PROVIDED MATERIAL:
= = = = =
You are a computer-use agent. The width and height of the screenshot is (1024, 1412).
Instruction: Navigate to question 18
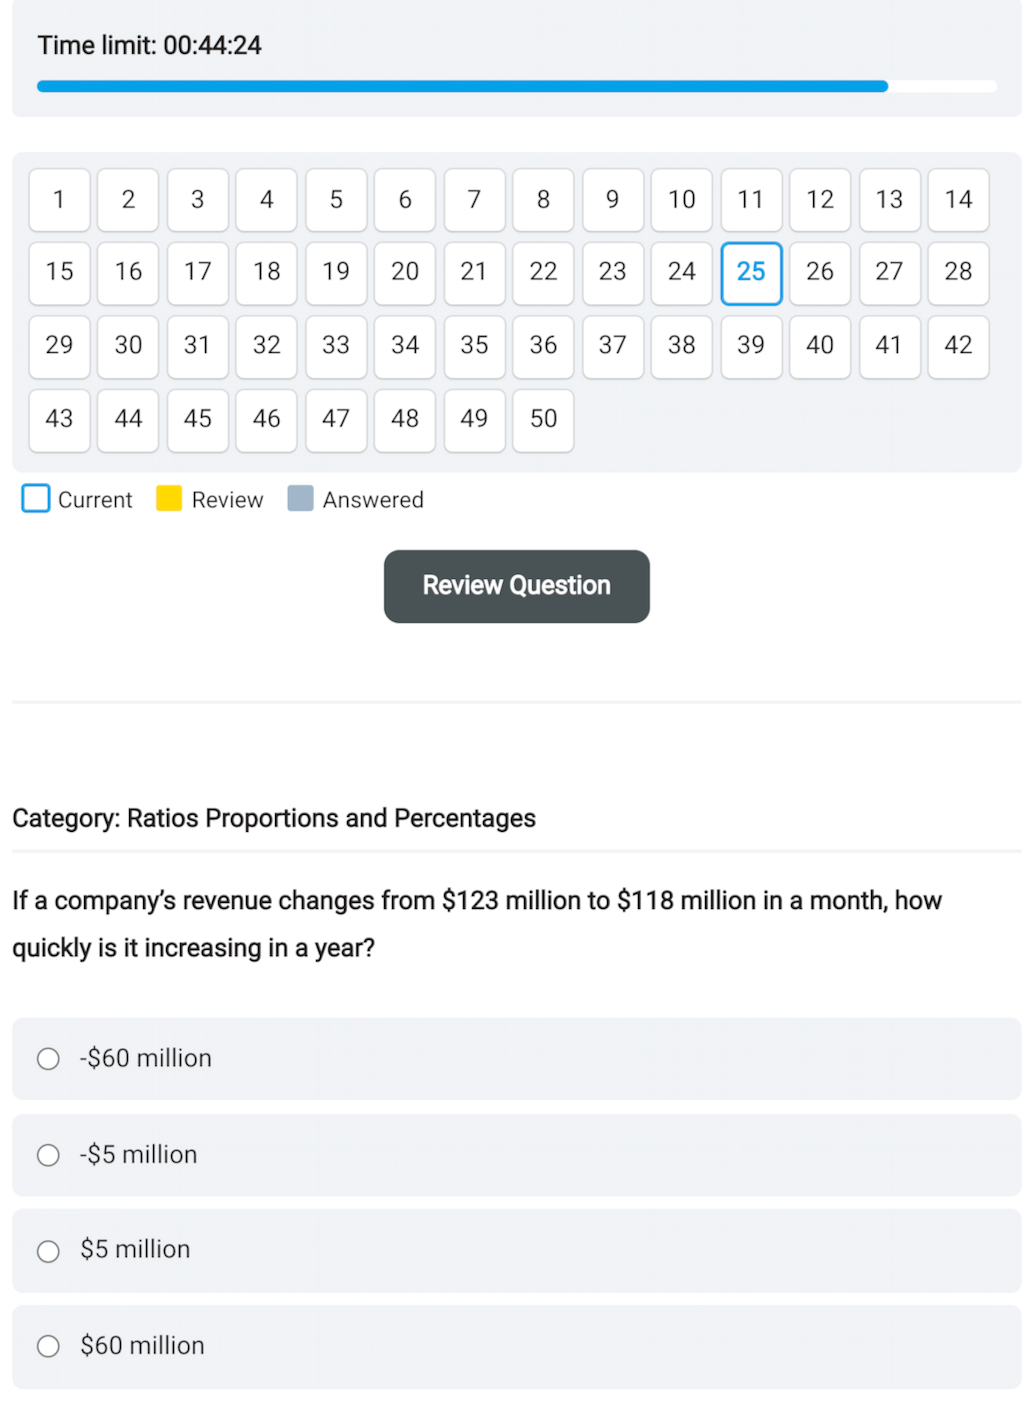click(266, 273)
= = = = =
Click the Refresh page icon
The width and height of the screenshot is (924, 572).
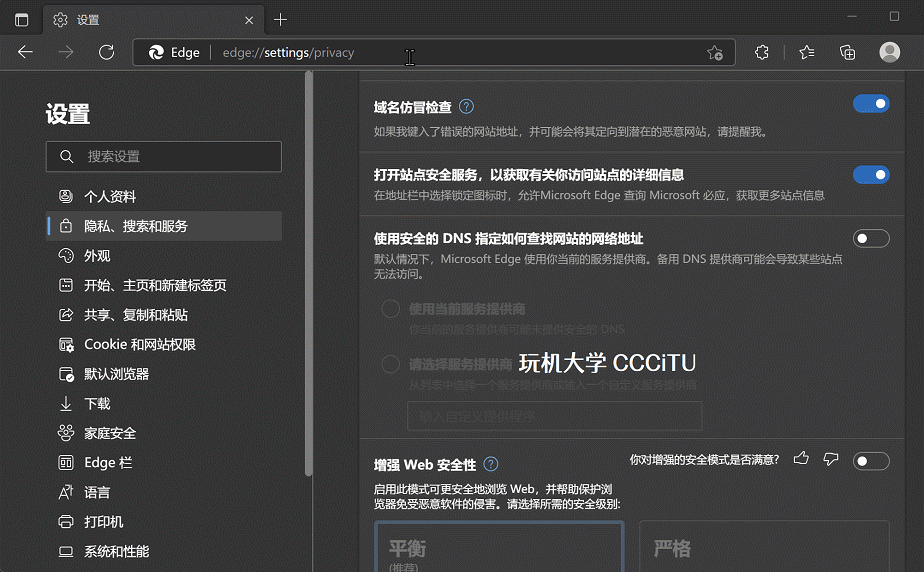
= = = = =
YOUR GOAL:
Among the lines of the listing above, which ones hold "height"? Copy them.

TASK RESPONSE:
You are a computer-use agent. The width and height of the screenshot is (1024, 1412).
The width and height of the screenshot is (924, 572).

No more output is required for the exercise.